# Supplied material start

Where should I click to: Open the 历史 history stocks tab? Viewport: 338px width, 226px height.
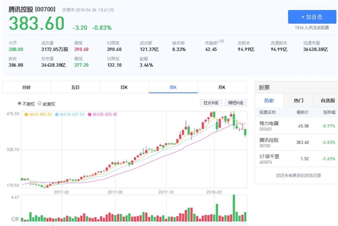[269, 99]
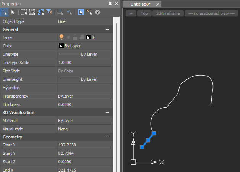240x172 pixels.
Task: Click the add-to-selection cursor icon
Action: pos(5,12)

# Supplied material end

— Required work —
Can you reproduce the lines above verbatim, omitting the pictures?

— Output below —
Where should I click to: Open the 历史 history stocks tab? Viewport: 338px width, 226px height.
[269, 99]
240x172 pixels.
Task: Click the add-to-selection cursor icon
Action: pos(5,12)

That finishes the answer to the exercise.